When you have a disabling medical condition, your whole life changes. You may go from a thriving professional to someone unable to work at all. You may also find yourself dependent on the help of others for your daily needs. Despite having always been financially responsible, your budget may no longer balance, and your entire household could struggle.
Social Security Disability Insurance (SSDI) benefits can help those with serious and long-lasting medical conditions who cannot work or otherwise provide for their families. Provided that the condition is severe enough and will last at least a year, if not the rest of your life, you may be able to receive SSDI benefits.
Getting benefits can be a difficult process, in part because even qualified applicants sometimes get denied at first. What happens to you if the Social Security Administration (SSA) denies your first application for SSDI benefits?
Every applicant has the right to an appeal
Those who process SSDI applications make mistakes. Applicants can also overlook details that impact their claim. Missing medical information or paperwork mistakes can result in the rejection of an otherwise valid claim.
The good news is that you don’t necessarily have to start the process over again.

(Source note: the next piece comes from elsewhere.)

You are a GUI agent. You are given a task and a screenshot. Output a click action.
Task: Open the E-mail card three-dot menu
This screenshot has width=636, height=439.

Instead, you have the right to file an appeal. An appeal will mean that you get more careful consideration and also that you have an opportunity to correct any mistakes or omissions in your first application. Finally, an appeal protects your right to potentially collect backdated benefits to the date when you first applied or qualified.
What does an SSDI appeal involve?
There are several different levels of appeal available to denied applicants. The first is to request that someone review the application a second time. Sometimes, that’s all that is necessary. Many other people get their benefits after a hearing with an administrative law judge.
Even those who don’t succeed in court might be able to appeal beyond that decision. They can ask for review by the Appeals Council or even take the issue all the way to Federal Court. Getting help with your appeal, especially if mistakes or oversights led to your denial, can greatly increase your chances of getting the benefits you need.